## [Exercise objective]
Please quote word for word the lines below, from the line containing "This screenshot has height=568, width=1024." through the end, including both that line and the last one.

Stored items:
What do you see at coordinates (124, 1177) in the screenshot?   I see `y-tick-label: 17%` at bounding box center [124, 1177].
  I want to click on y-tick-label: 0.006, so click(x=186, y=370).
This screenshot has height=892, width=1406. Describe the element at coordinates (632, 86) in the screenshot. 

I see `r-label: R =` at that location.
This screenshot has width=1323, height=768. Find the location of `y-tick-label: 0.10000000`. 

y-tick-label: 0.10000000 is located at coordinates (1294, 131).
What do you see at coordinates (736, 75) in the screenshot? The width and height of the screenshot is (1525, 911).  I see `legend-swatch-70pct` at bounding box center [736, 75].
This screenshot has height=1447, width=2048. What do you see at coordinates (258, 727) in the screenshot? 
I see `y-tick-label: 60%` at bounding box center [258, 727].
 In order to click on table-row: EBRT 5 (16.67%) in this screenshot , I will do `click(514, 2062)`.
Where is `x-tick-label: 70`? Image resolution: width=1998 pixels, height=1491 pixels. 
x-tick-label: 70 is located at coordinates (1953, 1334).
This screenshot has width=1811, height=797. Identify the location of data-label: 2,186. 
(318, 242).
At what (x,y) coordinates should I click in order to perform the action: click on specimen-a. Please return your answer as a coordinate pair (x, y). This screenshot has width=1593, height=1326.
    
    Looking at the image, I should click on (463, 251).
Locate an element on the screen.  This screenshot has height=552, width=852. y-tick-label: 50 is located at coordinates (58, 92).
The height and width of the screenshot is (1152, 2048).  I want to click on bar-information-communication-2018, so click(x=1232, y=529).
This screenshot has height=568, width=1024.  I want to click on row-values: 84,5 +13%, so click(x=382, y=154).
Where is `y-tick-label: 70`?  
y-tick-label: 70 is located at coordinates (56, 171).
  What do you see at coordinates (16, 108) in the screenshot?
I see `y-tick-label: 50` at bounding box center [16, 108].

## [Output below]
This screenshot has height=568, width=1024.  I want to click on row-values: 84,5 +13%, so click(x=382, y=154).
Where is `y-tick-label: 70`?  
y-tick-label: 70 is located at coordinates (56, 171).
  What do you see at coordinates (16, 108) in the screenshot?
I see `y-tick-label: 50` at bounding box center [16, 108].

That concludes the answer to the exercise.